# Hitting meal compliance during 90 days?



## ricearoni (Jun 26, 2022)

Hi, I’m a pretty new employee doing breakout. I’ve been with target for a month. Yesterday I hit meal compliance. I’ve been a nervous wreck about it and I’m not sure what to expect. I clocked in at 5:57am and was scheduled till 10am but with breakout we always stay passed 10. Well yesterday the truck was insane and I ended up clocking out at exactly 12pm…. I went 4 minutes over and got 6.05 hours for the day. Am I screwed? I really like this job and I would hate for 4 minutes to cost me the whole thing. No one said anything to me today but HR wasn’t there so I’m expecting them to say something tomorrow. Will I get fired for this? I’ve never hit it before but I’m just scared because I’m so new. Thanks


----------



## DC Diva (Jun 26, 2022)

Relax, it will probably only be a conversation to remind you of the policy.  State your reasons, and offer solid solutions to prevent futre recurrences.


----------



## MrT (Jun 26, 2022)

First time will most likely be a verbal conversation and you won't be in any real trouble.  We do have a compliance binder that you will probably have to sign but that is normal and isn't something to be concerned about.


----------



## Far from newbie (Jun 26, 2022)

Do not worry. 
 True, you are NOT supposed to work over 6hours (5 in some states) without punching out for a meal break.
Yet, I have never known anyone get fired for a first offense.  It does happen, far too often.

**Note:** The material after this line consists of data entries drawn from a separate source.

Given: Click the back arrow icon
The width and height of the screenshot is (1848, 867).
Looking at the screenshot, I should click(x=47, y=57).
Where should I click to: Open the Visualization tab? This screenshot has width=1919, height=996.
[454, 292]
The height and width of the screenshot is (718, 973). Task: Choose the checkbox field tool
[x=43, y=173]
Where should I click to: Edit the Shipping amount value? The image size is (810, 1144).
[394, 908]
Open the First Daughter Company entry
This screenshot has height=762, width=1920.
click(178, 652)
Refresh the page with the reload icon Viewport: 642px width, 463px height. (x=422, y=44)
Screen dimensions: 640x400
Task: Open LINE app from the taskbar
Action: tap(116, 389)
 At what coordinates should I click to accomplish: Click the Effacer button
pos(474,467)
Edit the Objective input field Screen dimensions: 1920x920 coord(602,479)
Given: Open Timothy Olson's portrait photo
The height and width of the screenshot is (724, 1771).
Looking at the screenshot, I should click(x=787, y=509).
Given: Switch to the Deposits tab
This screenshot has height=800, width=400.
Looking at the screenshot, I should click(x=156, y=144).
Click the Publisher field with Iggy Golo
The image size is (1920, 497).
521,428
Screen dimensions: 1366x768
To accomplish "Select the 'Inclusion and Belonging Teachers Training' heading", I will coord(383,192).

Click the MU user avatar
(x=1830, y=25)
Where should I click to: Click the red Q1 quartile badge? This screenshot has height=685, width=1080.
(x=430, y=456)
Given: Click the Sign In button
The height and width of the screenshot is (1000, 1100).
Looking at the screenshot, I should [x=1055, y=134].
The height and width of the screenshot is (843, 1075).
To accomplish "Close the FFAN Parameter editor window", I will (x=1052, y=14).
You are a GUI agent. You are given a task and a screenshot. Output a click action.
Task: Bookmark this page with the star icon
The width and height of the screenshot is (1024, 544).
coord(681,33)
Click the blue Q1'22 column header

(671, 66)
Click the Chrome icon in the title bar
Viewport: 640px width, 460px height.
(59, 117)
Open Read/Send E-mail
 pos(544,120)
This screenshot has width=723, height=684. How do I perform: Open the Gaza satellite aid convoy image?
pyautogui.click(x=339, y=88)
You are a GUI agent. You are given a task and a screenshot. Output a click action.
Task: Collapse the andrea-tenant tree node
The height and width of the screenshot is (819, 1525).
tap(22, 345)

help yourself in the future:  when you punch in, add 6 and try hard to punch out before then.
5:57 + 6 (few minutes sooner than 6 hours later)keep in mind you should  try to punch out by 11:55, the latest.

if it happens again you may have to set your phone or zebra alarm to warn you To avoid a 3rd time.


----------



## dannyy315 (Jun 27, 2022)

And whatever you do, don't do a punch correction to try to fix it. In all honesty, your TL shares some of the blame because they get alerts on their Zebra when team members are approaching 6 hours, they should've given you a heads up over the walkie since you're new.


----------